The Ups and (Mostly) Downs at Post-Neumann WeWork

Last week it seemed as though WeWork’s post-Adam Neumann comeback was fully unraveling. The company’s stock was tanking and its CEO resigned. 

And today we learned that one of the opportunities that we believed might save WeWork may be materializing.

First the Bad News

Company CEO Sandeep Mathrani, who stepped in to provide adult supervision as WeWork staged a comeback after the WeCrashed era of Adam Neumann, has resigned. Mathrani took the reins at WeWork back in February 2021. 

Mathrani will leave on Friday. WeWork board member David Tolley will replace him on an interim basis. Tolley will keep the CEO chair warm while WeWork searches for a new CEO. Today we also learned that the company’s CFO Andre Fernandez will step down on June 1. 

WeWork went public in October 2021 via the SPAC mechanism (by merging with BowX Acquisition Corp.) about a year and a half after its IPO imploded. 

The collapsed IPO in late 2019 was the final movement of the symphony of grandiosity that characterized the reign of Adam Neumann. How else does one get Jared Leto to play you in the docuseries? Just watch the highly entertaining WeCrashed and you’ll get the idea. 

Under Newmann, WeWork (now trading as WE) raised more than $10 billion from Softbank and had a peak valuation of $47 billion. 

At the time of the SPAC, the valuation had settled to what seemed at the time a more reasonable $9 billion enterprise value. Today, the company has a market cap of about $160 million. 

Today WeWork’s stock is trading at about $0.21. The stock’s 52-week range is $0.19 to $8.08. 

WeCrashed, indeed. 

So There’s Good News?

One of the few bright spots hanging over WeWork since the pandemic was a sense that the new normal of work (work from home, hybrid work, and so on) presented a comeback opportunity for the co-working empire. 

And WeWork under Mathrani, an experienced real estate executive, seemed to lean into this opportunity of working with enterprises to consider WeWork as a workspace option for expansion and for hybrid and remote workers.

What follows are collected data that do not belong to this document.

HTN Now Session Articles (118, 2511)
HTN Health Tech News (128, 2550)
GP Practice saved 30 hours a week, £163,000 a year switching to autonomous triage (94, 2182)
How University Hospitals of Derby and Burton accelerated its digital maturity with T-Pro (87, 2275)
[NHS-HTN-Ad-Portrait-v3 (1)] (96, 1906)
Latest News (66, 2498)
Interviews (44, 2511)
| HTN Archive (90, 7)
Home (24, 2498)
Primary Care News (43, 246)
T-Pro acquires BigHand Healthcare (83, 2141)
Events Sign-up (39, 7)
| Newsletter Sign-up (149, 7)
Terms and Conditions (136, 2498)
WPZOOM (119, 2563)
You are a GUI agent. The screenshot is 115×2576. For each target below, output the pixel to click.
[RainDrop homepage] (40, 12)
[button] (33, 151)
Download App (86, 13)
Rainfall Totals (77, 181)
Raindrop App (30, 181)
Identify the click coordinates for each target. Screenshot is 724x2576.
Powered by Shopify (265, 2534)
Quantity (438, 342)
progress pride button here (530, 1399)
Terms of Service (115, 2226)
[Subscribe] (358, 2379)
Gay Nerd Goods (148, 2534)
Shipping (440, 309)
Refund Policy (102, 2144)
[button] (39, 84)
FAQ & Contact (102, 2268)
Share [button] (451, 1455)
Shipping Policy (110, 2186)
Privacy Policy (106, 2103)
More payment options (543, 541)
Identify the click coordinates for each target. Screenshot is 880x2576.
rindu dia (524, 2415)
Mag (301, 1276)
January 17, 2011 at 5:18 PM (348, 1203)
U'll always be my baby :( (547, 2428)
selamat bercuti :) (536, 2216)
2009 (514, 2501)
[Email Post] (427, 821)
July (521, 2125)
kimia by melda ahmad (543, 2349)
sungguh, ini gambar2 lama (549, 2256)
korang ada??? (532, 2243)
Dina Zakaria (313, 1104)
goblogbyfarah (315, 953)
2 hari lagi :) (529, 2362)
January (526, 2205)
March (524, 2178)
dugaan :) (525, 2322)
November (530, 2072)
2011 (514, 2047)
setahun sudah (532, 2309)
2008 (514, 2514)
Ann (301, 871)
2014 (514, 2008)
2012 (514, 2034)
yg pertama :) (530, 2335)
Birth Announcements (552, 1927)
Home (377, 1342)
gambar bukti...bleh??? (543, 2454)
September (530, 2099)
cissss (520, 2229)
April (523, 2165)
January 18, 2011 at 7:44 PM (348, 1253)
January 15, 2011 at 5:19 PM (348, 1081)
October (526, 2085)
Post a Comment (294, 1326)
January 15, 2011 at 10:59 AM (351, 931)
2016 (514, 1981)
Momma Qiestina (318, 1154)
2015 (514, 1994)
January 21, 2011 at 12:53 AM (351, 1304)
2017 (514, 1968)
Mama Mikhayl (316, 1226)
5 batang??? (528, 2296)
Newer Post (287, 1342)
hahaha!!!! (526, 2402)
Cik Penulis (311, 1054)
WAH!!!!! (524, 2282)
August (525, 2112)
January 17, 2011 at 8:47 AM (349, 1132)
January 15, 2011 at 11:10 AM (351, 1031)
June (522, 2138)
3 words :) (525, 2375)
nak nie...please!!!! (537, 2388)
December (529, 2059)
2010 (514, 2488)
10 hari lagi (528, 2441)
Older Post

We were not alone in pointing out this opportunity. We wrote about this back in April 2021, and we shared this quote from Scott Galloway, aka Prof G, whose famous “We WTF” screed helped torpedo WeWork’s IPO. The quote is from an article Galloway had published a week earlier.

“In New York, new office space is coming on the market 59 percent leased, down from 74 percent pre-Covid. San Francisco went from its lowest-ever office vacancy rate to its highest in the same year, and office rents are set to decline by 15 percent. The worst may be yet to come. Analysts predict that commercial vacancy rates will rise from 17.1 percent in 2020 to 19.4 percent in 2021, besting the previous high of 17.6 percent in 2010.”

As we wrote recently, office vacancy rates do remain very high in major U.S. cities as companies struggle with back-to-work policies. This does seem to be a tailwind for WeWork, and the company has been trying to take advantage. 

Refreshed and ‘Adam’-less WeWork Poised to Seize Post-Covid Opportunity

Here’s one example. When the Boston Consulting Group expanded into the Carolinas, it opened its first office there at WeWork One City Center in Durham, N.C. 

WeWork press announcements over the last year or so have generally featured partnerships in this vein. 

And more of this kind of news came in today. Only bigger. It appears that Amazon will take over 70,000 square feet at the recently refurbished Moore Place facility in London. The space is expected to accommodate about 1,000 Amazon employees. 

So will the enterprise play be enough to save WeWork? That’s unclear. But it does reflect a much different, and more sober, than the 24/7 party culture that characterized WeWork under Neumann.